出典: フリー百科事典『ウィキペディア(Wikipedia)』 (2024/01/31 04:46 UTC 版)

シャピロ・ケイサー・モデル

ノルウェー学派のモデルは地上観測から構築されたモデルであるため、高層観測や気象衛星による観測が発達してくるといろいろな面で問題が指摘されるようになった。閉塞前線は実際に観測された例も少なく、実在性が疑われていた。気象衛星からの観測データもノルウェー学派が提唱するような空気の流れだけでは、説明しにくい点が指摘された。そこで1980年代にアメリカを中心に温帯低気圧の詳細な観測が行なわれ、その結果の集大成として1990年にメルヴィン・シャピロとダニエル・ケイサーによって提案されたのがシャピロ・ケイサー・モデルである。

ノルウェー学派モデルとの違い

ノルウェー学派モデルでは温暖前線と寒冷前線は低気圧の中心で連続していたが、シャピロ・ケイサー・モデルでは低気圧の発達がはじまると温暖前線と寒冷前線が分離する。これを前線の断裂という。
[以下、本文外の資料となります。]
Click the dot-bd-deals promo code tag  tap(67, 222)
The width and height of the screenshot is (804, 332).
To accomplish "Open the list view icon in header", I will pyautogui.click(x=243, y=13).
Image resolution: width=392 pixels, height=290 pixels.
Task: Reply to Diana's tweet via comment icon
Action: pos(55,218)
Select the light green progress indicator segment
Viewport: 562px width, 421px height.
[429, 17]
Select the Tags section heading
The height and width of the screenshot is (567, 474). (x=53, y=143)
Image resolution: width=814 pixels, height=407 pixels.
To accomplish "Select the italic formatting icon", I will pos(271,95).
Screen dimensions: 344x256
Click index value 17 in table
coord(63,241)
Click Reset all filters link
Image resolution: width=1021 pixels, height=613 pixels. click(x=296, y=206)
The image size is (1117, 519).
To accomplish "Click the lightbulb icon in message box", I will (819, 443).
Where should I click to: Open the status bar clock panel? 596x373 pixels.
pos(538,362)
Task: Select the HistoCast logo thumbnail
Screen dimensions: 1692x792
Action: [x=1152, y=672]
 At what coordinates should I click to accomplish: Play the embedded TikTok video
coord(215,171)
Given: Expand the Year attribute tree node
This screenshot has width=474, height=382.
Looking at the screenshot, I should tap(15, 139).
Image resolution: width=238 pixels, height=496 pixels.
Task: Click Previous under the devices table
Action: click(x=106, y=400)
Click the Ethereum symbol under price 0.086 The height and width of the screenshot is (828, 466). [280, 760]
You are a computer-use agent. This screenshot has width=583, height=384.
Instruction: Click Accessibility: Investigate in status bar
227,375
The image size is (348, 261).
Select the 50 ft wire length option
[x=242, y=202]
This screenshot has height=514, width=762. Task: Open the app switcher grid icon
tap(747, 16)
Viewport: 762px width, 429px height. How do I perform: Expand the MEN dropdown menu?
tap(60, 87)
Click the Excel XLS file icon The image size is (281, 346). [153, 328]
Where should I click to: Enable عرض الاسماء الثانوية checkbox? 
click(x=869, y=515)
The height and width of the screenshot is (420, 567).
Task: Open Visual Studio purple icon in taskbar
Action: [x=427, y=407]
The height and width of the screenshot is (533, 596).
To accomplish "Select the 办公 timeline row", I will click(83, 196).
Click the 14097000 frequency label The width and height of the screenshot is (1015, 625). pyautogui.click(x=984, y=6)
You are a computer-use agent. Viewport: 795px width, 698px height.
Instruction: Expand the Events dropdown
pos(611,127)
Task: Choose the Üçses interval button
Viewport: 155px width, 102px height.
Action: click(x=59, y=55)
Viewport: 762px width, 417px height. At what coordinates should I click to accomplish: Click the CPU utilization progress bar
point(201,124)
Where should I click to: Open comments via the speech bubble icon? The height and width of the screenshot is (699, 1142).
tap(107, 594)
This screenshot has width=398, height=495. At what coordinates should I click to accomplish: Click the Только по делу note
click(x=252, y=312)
温暖前線は低気圧の発達が進むにつれて低気圧の中心の北側を通って南西側に伸びていく。この低気圧の西側に伸びた温暖前線を後屈温暖前線という。寒冷前線は低気圧の中心の南側から南西へと伸びる。ちょうどこの形がTボーンステーキの骨の部分のようであるからTボーン前線という。ノルウェー学派モデルでは後屈温暖前線の部分は閉塞前線と解釈される。低気圧の中心の位置がノルウェー学派モデルでは閉塞前線の末端である(T字の横棒の左端)であるのに対し、シャピロ・ケイサー・モデルではT字の交点付近であるという違いがある。

さらに発達が進むと低気圧の渦にそって後屈温暖前線が低気圧の中心に巻き込まれていく。寒冷前線はそのまま南東に移動していく。ノルウェー学派モデルではこの時期の低気圧の中心は寒気団内の渦であるが、シャピロ・ケイサー・モデルでは寒気団内に切り離された暖気塊の渦であるという違いがある。

どちらのモデルが正しいのか

シャピロ・ケイサー・モデルが提案された後にさらに多くの低気圧が観測され、また計算機によるシミュレーション実験が行われた結果、ノルウェー学派モデルに近い低気圧も存在することが確認されている。そのため、ノルウェー学派モデルとシャピロ・ケイサー・モデルはどちらが正しいというようなものではなく、違いのある2種類の温帯低気圧像を示したものと解釈されている。